WHAT THE TASK ASKS: Go through the listing below. Copy each line that has the string "computer".

PROVIDED RECORDS:

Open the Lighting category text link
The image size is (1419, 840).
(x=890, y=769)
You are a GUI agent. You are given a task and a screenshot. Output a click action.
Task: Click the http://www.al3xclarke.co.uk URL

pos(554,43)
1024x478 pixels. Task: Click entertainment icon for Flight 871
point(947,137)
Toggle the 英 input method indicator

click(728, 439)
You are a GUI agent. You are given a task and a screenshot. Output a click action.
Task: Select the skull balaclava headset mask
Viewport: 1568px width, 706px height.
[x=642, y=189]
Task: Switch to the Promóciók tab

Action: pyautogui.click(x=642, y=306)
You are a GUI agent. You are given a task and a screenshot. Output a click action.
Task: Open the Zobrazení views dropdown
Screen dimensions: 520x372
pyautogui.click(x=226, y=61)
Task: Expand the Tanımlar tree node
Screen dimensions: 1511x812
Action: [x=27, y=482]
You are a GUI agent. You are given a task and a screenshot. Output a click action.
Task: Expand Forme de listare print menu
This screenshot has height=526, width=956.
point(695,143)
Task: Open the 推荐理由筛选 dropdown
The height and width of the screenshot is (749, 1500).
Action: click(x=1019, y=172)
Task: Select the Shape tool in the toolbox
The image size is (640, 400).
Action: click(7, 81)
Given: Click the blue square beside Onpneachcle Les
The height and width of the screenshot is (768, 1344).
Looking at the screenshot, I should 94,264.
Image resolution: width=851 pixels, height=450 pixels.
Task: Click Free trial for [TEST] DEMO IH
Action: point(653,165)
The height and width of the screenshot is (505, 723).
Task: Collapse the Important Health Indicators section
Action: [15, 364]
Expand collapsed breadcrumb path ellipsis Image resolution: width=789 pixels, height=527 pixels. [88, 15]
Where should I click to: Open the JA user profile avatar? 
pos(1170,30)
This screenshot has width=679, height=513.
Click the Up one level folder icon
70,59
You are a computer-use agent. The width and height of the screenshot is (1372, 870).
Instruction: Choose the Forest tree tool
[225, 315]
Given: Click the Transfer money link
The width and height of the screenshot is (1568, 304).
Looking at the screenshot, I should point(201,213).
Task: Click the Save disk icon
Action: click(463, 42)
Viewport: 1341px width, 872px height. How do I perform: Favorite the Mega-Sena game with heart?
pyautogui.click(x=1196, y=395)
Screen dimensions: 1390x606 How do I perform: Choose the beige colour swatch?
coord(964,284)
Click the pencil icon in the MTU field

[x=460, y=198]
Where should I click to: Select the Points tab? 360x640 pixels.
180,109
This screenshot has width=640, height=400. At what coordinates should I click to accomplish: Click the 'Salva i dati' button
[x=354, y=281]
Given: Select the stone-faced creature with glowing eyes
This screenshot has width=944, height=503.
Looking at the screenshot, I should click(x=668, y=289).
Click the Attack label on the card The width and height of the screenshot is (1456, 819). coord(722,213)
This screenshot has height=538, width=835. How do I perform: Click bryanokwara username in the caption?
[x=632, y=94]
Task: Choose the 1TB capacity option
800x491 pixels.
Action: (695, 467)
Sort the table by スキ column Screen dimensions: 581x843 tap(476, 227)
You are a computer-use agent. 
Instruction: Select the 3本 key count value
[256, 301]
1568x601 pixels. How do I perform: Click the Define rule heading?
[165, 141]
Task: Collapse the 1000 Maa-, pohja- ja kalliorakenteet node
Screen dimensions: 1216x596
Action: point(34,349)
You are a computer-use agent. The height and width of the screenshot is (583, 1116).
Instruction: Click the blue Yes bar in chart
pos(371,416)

ANSWER SECTION:
You are a computer-use agent. The width and height of the screenshot is (1372, 870).
You are a computer-use agent. 
You are a computer-use agent. The height and width of the screenshot is (583, 1116).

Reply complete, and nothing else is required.